前回の記事では、日本の大企業でイノベーションが起こりにくい、最大の理由とし「失敗を許容しない文化」が関係していると述べました。今日はそんな風土を変えていくためには、どんな人材が求められ、どんな施策を打っていくべきかを考えます。
不確実な時代と意思決定
イノベーションを起こすと言っても、何が成功するかなんて誰も分かりません。2年前までコロナで世界がこれほど変化すると予測できた人がいないように。視界ZEROの雪山を歩くようなものです。
余談ですが私は学生時代、雪山で遭難しかかったことがあります。まだ、登山を初めて日が浅かったこともありますが、決断を間違っていたら死んでいたかもしれない経験があります。視界をと体力を奪われた中では、恐怖に襲われ判断力も著しく低下します。一緒にいた仲間達がいたから危機を回避できましたが、私の人生に大きな影響を与えた出来事でもありました。

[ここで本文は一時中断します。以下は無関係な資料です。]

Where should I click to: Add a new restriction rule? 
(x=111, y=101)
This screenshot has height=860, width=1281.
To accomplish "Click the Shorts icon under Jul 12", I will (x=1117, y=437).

話を戻すと、何がイノベーションに繋がるか分からない状況下では、素早く意思決定して動いてみるしかありません。
意思決定の場数が圧倒的に足りない日本企業
視界が見えない雪山で生き残るために、意思決定するのと同じように、不確実性の高い環境下で意思決定するのは難易度が高いです。この意思決定力と言うのは、トレーニングでは身につきません。理論や知識的な事は理解できても、実際の意思決定の場面では胆力が問われるからです。何かを選べば、何かを棄てるということです。どんな決断も恐怖と隣り合わせです。場数を踏むことでしか意思決定力は研ぎ澄まされません。

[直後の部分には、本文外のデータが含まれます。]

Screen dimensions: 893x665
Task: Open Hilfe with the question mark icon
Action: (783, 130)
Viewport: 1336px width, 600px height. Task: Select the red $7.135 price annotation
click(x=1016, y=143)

翻って日本企業の意思決定を振り返ると、若い時に意思決定を求められるのが圧倒的に少ないことに気づかされます。日本企業のほとんどは階層別の組織形態です。意思決定が必要な事項は、社内で然るべきポジションの人間が行うような強固な仕組みが構築されてきました。従来の環境下では合理性があったから、このような意志決定が行われてきました。でも、前述したように環境の変化が激しい現代では、意思決定の場数が少ない人間が、管理職になってから意思決定するというのでは厳しすぎます。
失敗を許容する文化醸成には、若手が重要な意思決定を行う機会を作ることが不可欠です。
若手を選抜して成長機会を与える
いきなり20代を役員に据えるのは難しいでしょうが、部門横断のプロジェクトに抜擢したり、次世代育成研修と称して新規事業開発を担当させてみるなどの人材育成の仕組みを整えることは重要です。大事なのは、プランニングだけで終わらせず、DOまでさせること。DOで終わらせず社内外からのフィードバックを受け、内省させる仕組みも整えることです。足りない能力を補うトレーニングではなく、能力を引き上げるDevelopment の考え方が求められます。もっとも財務的にも余裕がないと、若手にチャンスや能力開発の機会を提供するのは難しいのではありますが。